[Target pointing data]
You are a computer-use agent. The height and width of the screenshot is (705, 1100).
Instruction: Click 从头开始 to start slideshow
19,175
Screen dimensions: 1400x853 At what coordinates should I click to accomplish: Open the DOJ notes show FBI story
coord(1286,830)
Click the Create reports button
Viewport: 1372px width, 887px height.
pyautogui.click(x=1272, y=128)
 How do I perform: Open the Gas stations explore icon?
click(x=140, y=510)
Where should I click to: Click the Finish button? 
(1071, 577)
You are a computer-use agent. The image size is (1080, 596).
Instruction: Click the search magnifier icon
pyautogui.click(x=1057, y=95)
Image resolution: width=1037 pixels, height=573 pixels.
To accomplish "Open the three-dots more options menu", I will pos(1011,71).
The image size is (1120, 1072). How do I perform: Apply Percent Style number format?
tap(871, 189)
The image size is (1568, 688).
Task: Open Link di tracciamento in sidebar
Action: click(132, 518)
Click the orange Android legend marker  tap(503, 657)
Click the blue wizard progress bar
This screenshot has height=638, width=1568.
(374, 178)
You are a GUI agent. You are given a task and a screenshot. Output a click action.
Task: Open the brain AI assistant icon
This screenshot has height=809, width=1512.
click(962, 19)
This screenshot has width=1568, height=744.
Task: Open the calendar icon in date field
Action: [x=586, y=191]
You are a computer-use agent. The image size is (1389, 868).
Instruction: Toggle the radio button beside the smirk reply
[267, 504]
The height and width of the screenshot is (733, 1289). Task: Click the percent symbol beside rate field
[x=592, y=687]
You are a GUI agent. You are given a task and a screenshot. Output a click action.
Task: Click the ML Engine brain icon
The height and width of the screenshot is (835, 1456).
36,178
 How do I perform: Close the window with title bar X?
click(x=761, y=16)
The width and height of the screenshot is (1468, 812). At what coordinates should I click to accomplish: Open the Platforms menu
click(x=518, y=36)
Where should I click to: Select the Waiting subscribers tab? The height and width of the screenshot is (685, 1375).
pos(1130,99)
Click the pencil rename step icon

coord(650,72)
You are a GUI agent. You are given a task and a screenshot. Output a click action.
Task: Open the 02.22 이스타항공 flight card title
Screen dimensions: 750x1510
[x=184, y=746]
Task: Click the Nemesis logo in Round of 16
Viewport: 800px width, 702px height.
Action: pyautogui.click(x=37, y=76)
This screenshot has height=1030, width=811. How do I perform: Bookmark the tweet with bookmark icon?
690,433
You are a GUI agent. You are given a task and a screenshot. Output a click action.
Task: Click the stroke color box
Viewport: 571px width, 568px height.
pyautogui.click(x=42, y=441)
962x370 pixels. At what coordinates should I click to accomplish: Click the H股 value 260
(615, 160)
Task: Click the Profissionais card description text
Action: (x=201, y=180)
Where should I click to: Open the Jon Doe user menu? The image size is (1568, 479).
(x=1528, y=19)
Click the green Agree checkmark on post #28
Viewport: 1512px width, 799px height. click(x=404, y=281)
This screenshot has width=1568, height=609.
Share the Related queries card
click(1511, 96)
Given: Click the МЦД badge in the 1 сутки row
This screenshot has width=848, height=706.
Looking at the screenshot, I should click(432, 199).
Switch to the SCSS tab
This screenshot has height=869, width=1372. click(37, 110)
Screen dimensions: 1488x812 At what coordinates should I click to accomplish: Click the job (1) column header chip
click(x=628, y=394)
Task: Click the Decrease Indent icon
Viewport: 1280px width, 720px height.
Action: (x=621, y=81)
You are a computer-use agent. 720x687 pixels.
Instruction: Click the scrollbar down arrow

Written instruction:
Please copy out every one of the items above word for word, leaving nothing out and changing nothing.

Solution to the exercise:
You are a computer-use agent. The height and width of the screenshot is (705, 1100).
Instruction: Click 从头开始 to start slideshow
19,175
Screen dimensions: 1400x853 At what coordinates should I click to accomplish: Open the DOJ notes show FBI story
coord(1286,830)
Click the Create reports button
Viewport: 1372px width, 887px height.
pyautogui.click(x=1272, y=128)
 How do I perform: Open the Gas stations explore icon?
click(x=140, y=510)
Where should I click to: Click the Finish button? 
(1071, 577)
You are a computer-use agent. The image size is (1080, 596).
Instruction: Click the search magnifier icon
pyautogui.click(x=1057, y=95)
Image resolution: width=1037 pixels, height=573 pixels.
To accomplish "Open the three-dots more options menu", I will pos(1011,71).
The image size is (1120, 1072). How do I perform: Apply Percent Style number format?
tap(871, 189)
The image size is (1568, 688).
Task: Open Link di tracciamento in sidebar
Action: click(132, 518)
Click the orange Android legend marker  tap(503, 657)
Click the blue wizard progress bar
This screenshot has height=638, width=1568.
(374, 178)
You are a GUI agent. You are given a task and a screenshot. Output a click action.
Task: Open the brain AI assistant icon
This screenshot has height=809, width=1512.
click(962, 19)
This screenshot has width=1568, height=744.
Task: Open the calendar icon in date field
Action: [x=586, y=191]
You are a computer-use agent. The image size is (1389, 868).
Instruction: Toggle the radio button beside the smirk reply
[267, 504]
The height and width of the screenshot is (733, 1289). Task: Click the percent symbol beside rate field
[x=592, y=687]
You are a GUI agent. You are given a task and a screenshot. Output a click action.
Task: Click the ML Engine brain icon
The height and width of the screenshot is (835, 1456).
36,178
 How do I perform: Close the window with title bar X?
click(x=761, y=16)
The width and height of the screenshot is (1468, 812). At what coordinates should I click to accomplish: Open the Platforms menu
click(x=518, y=36)
Where should I click to: Select the Waiting subscribers tab? The height and width of the screenshot is (685, 1375).
pos(1130,99)
Click the pencil rename step icon

coord(650,72)
You are a GUI agent. You are given a task and a screenshot. Output a click action.
Task: Open the 02.22 이스타항공 flight card title
Screen dimensions: 750x1510
[x=184, y=746]
Task: Click the Nemesis logo in Round of 16
Viewport: 800px width, 702px height.
Action: pyautogui.click(x=37, y=76)
This screenshot has height=1030, width=811. How do I perform: Bookmark the tweet with bookmark icon?
690,433
You are a GUI agent. You are given a task and a screenshot. Output a click action.
Task: Click the stroke color box
Viewport: 571px width, 568px height.
pyautogui.click(x=42, y=441)
962x370 pixels. At what coordinates should I click to accomplish: Click the H股 value 260
(615, 160)
Task: Click the Profissionais card description text
Action: (x=201, y=180)
Where should I click to: Open the Jon Doe user menu? The image size is (1568, 479).
(x=1528, y=19)
Click the green Agree checkmark on post #28
Viewport: 1512px width, 799px height. click(x=404, y=281)
This screenshot has width=1568, height=609.
Share the Related queries card
click(1511, 96)
Given: Click the МЦД badge in the 1 сутки row
This screenshot has width=848, height=706.
Looking at the screenshot, I should click(432, 199).
Switch to the SCSS tab
This screenshot has height=869, width=1372. click(37, 110)
Screen dimensions: 1488x812 At what coordinates should I click to accomplish: Click the job (1) column header chip
click(x=628, y=394)
Task: Click the Decrease Indent icon
Viewport: 1280px width, 720px height.
Action: (x=621, y=81)
You are a computer-use agent. 720x687 pixels.
Instruction: Click the scrollbar down arrow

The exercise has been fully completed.